*Petunjuk*.
- a) Terjemahkan kalimat dari ulasan lagu di bawah ini ke dalam bahasa Inggris: "Tidak ada hal yang baru di dalam lagu ini jika dibandingkan dengan 3 lagu sebelumnya."
- b) Teruskan ulasan lagu di bawah ini, mulai setelah kalimat terakhirnya.

*Kutipan sumber*.
--------

Lagu ke empat, ada “Death from Within”. Pada menit ke 1, saya langsung mengingat Anthrax. Pasalnya, lirik lagu tersebut menyelipkan kata “Belly of the Beast”, sebuah kalimat yang juga digunakan di dalam lagu Anthrax, bahkan menjadi judul lagunya. Tapi sudahlah, Anthrax mungkin akan mendapatkan porsinya tersendiri dalam tulisan saya ketika mereka sudah merilis album barunya. Untuk lagu “Death from Within” itu sendiri tidak bisa saya tangkap dengan cepat. Tidak ada hal yang baru di dalam lagu ini jika dibandingkan dengan 3 lagu sebelumnya. Mungkin karena ke 3 lagu tersebut sudah terlanjur mengambil porsi di telinga saya.

--------

*Data*.
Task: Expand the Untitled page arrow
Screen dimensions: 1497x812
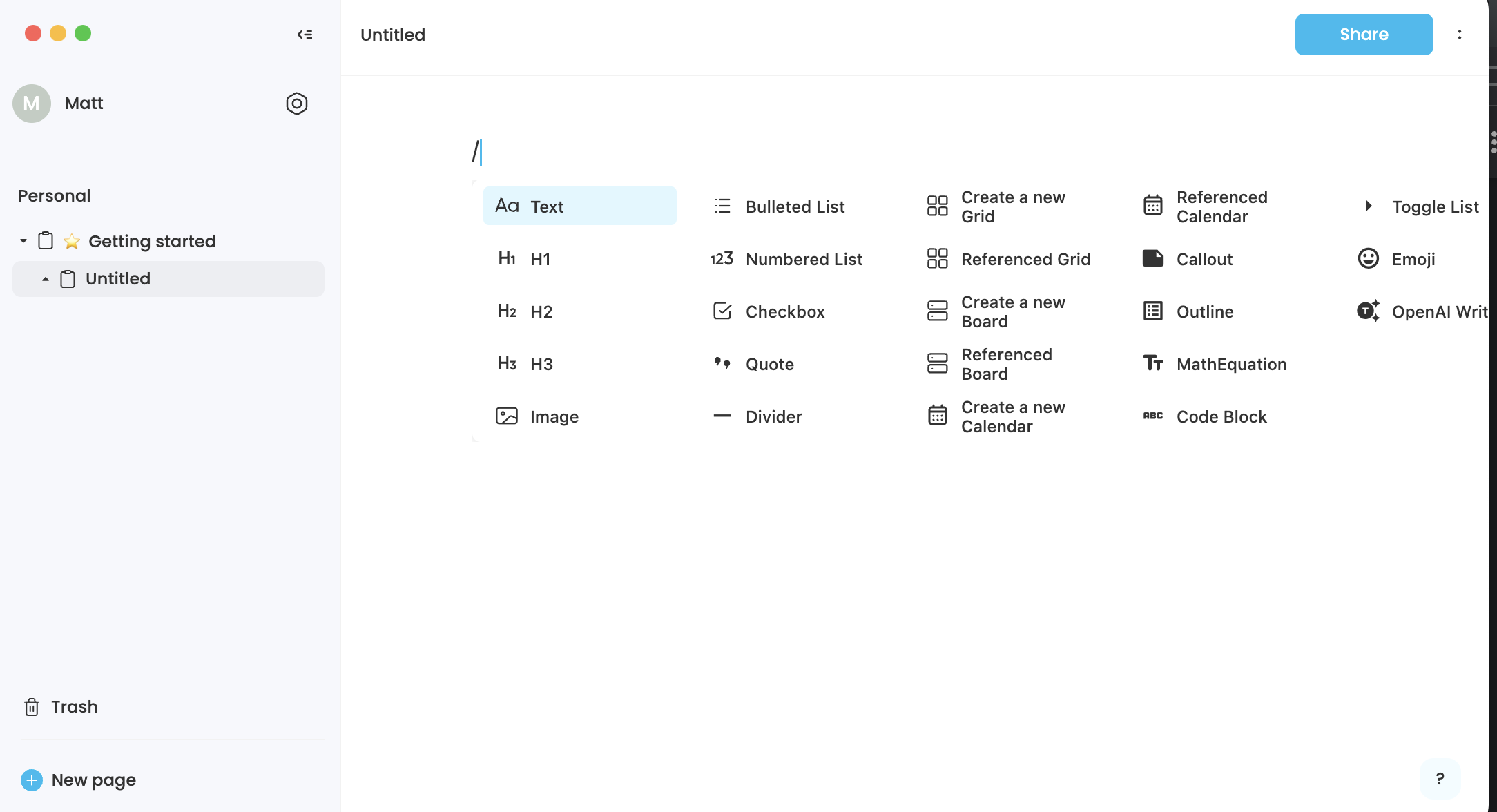Action: pos(46,279)
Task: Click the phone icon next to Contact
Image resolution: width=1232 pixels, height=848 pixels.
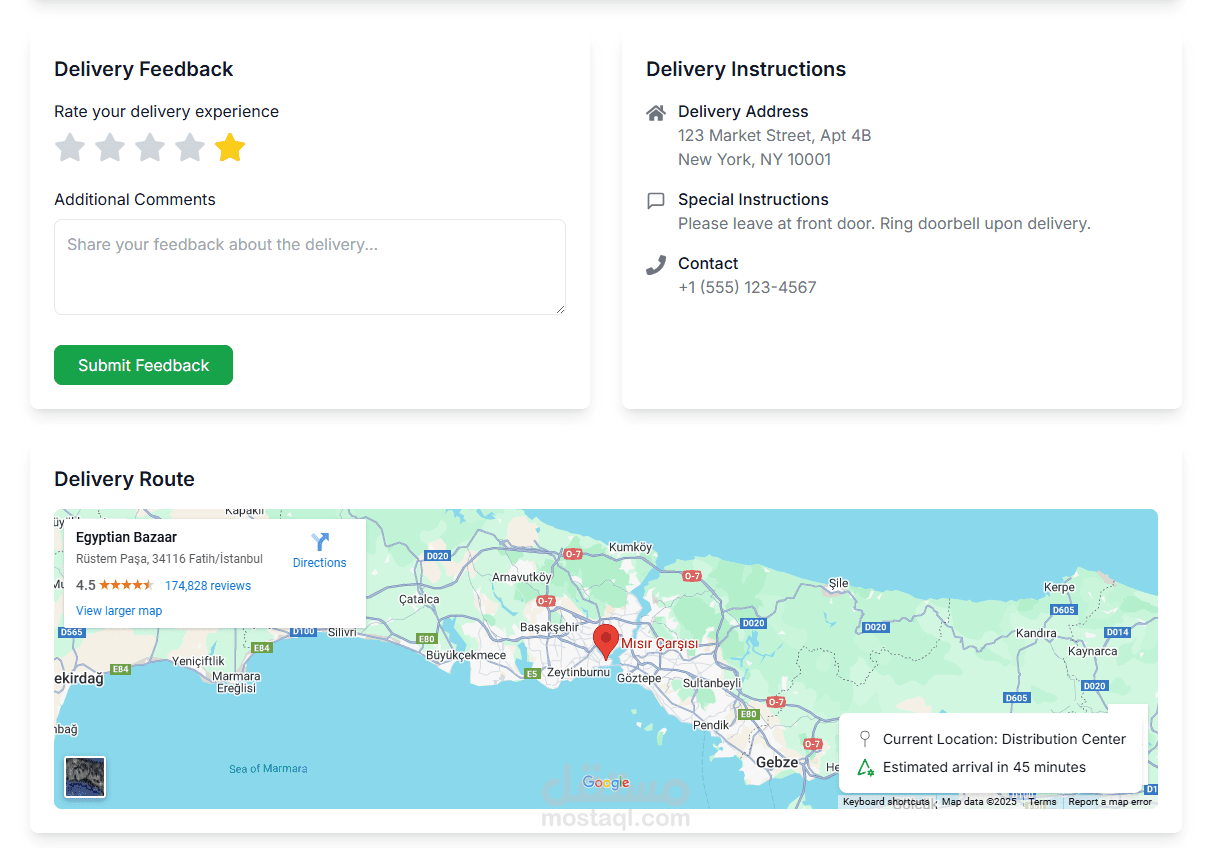Action: point(656,265)
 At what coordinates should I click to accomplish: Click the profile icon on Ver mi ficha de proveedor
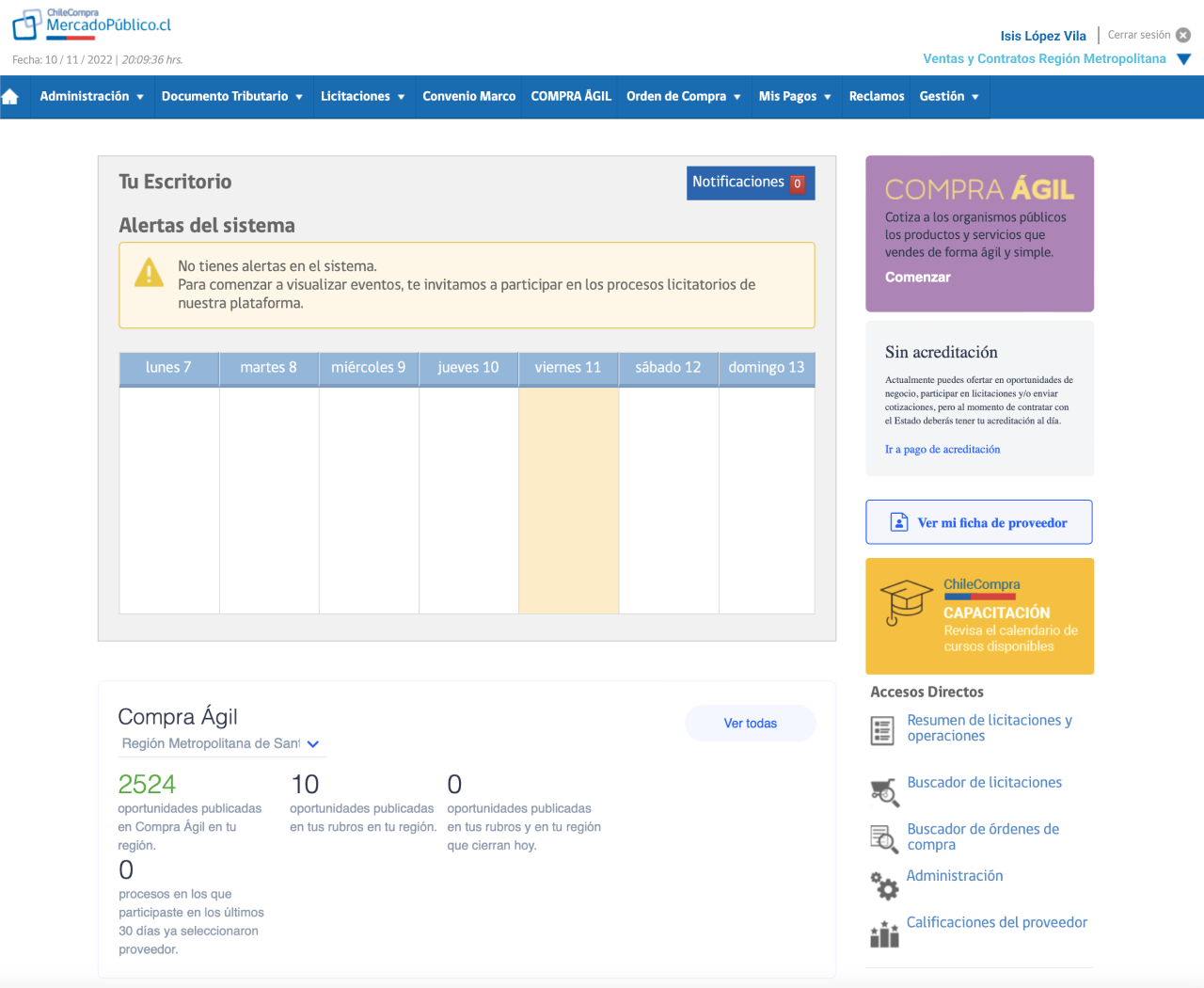897,521
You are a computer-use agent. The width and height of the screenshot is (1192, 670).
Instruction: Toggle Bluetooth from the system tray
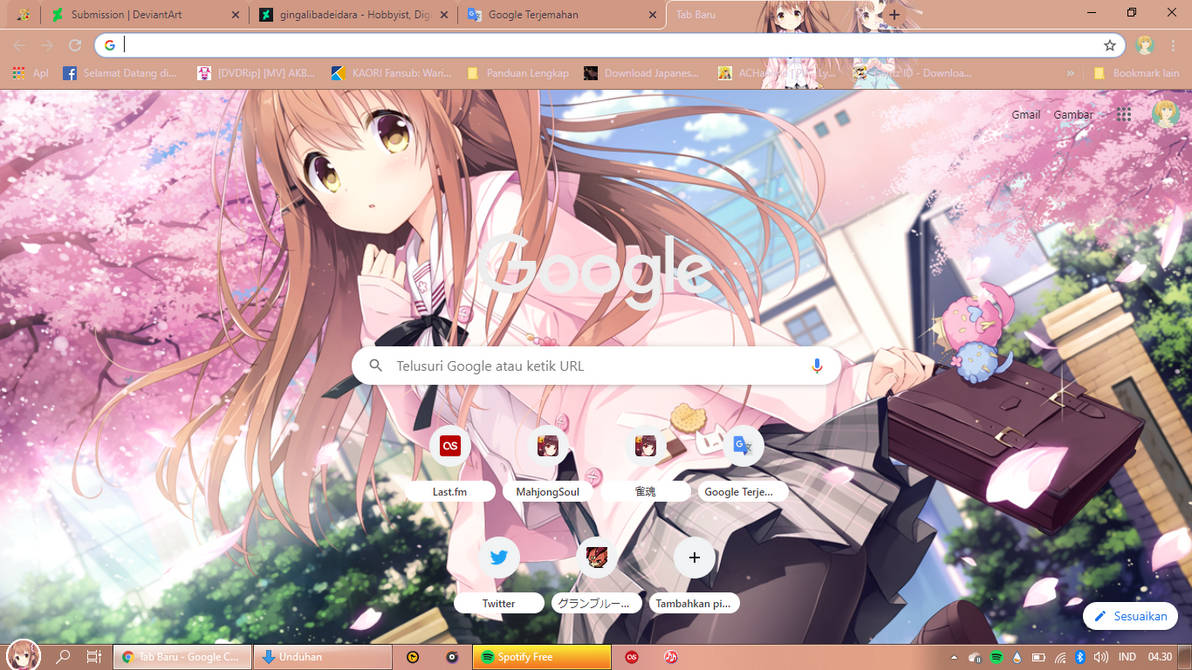[x=1079, y=657]
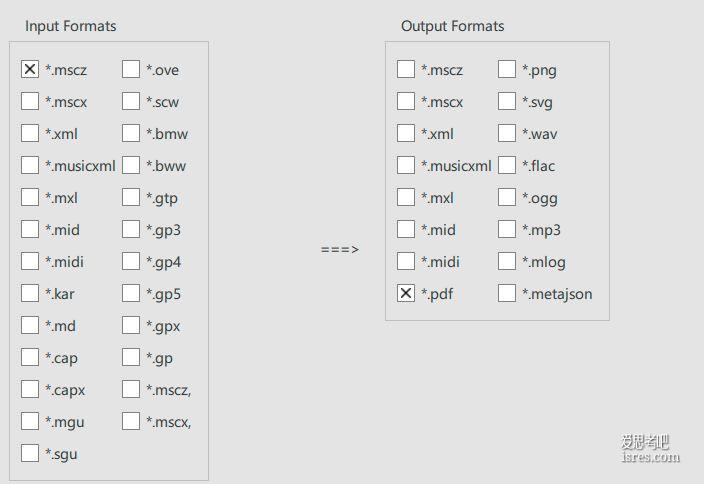This screenshot has width=704, height=484.
Task: Select the *.svg output checkbox
Action: 506,101
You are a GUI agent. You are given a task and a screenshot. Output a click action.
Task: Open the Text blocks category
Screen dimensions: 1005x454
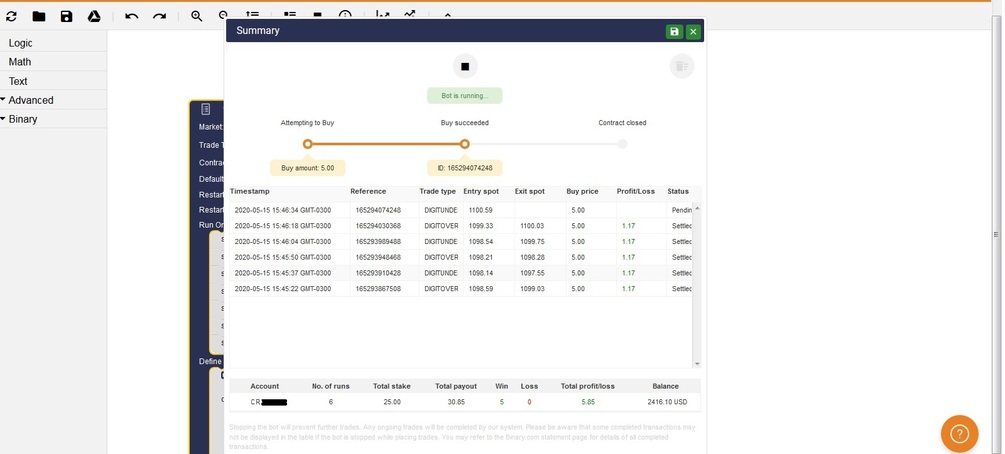point(18,81)
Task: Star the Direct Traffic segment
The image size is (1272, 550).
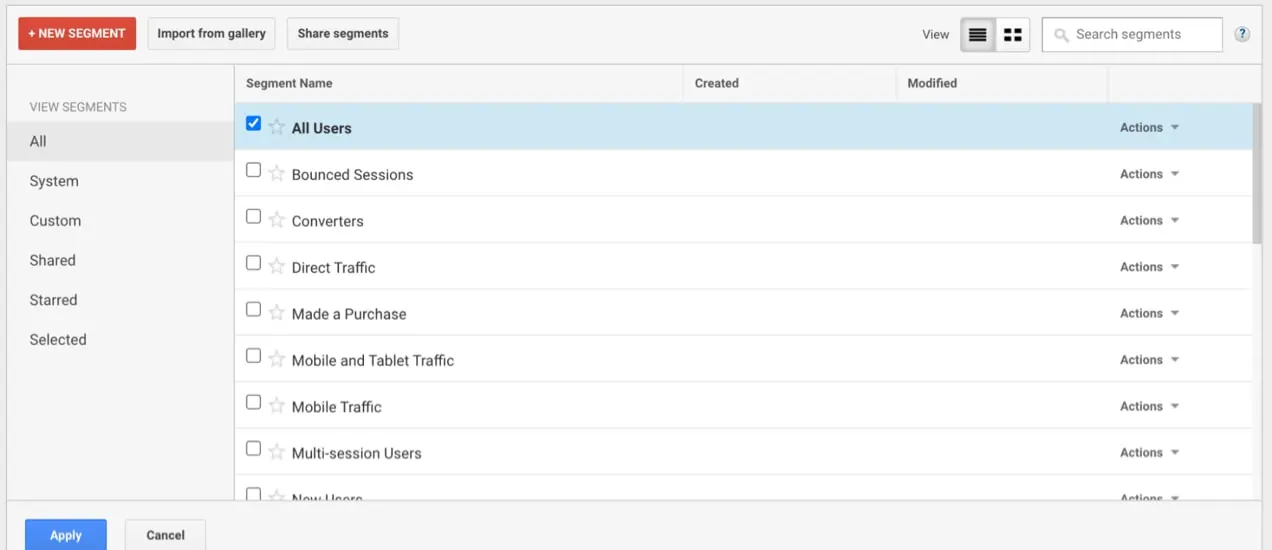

--------

*Jawaban*.
- a) There is nothing new in this song compared with the three songs before it.

- b)
Ok, kita sudah di pertengahan album dengan lagu kelima. Jika Anda ingin mendengarkan lagu ini, saya sarankan lakukanlah pada tengah malam, saat mata sudah lelah selepas mencari nafkah seharian. Chris Adler memainkan peran ala pemain marching band pada awal lagu “Bullet to the Brain”. Kemudian sebuah nada dari gitar akustik yang sangat syahdu akan membuat Anda mulai terlelap. Tapi sayang, hal itu hanya terjadi selama 20 detik saja, karena kini saatnya Anda terjaga dan mendengarkan suara yang gelap dari Dave Mustaine memanggil-mangil dengan liar: “She had to know, know, know… He’d give love for sex, He had to know, know, know… She’d give sex for love”. Lirik yang kemudian membuat saya senyum-senyum sendiri menjelang adzan subuh. Sebuah lirik yang membuat saya semakin yakin untuk menempatkan Megadeth di atas Metallica, bahkan di atas seruan adzan subuh sekalipun.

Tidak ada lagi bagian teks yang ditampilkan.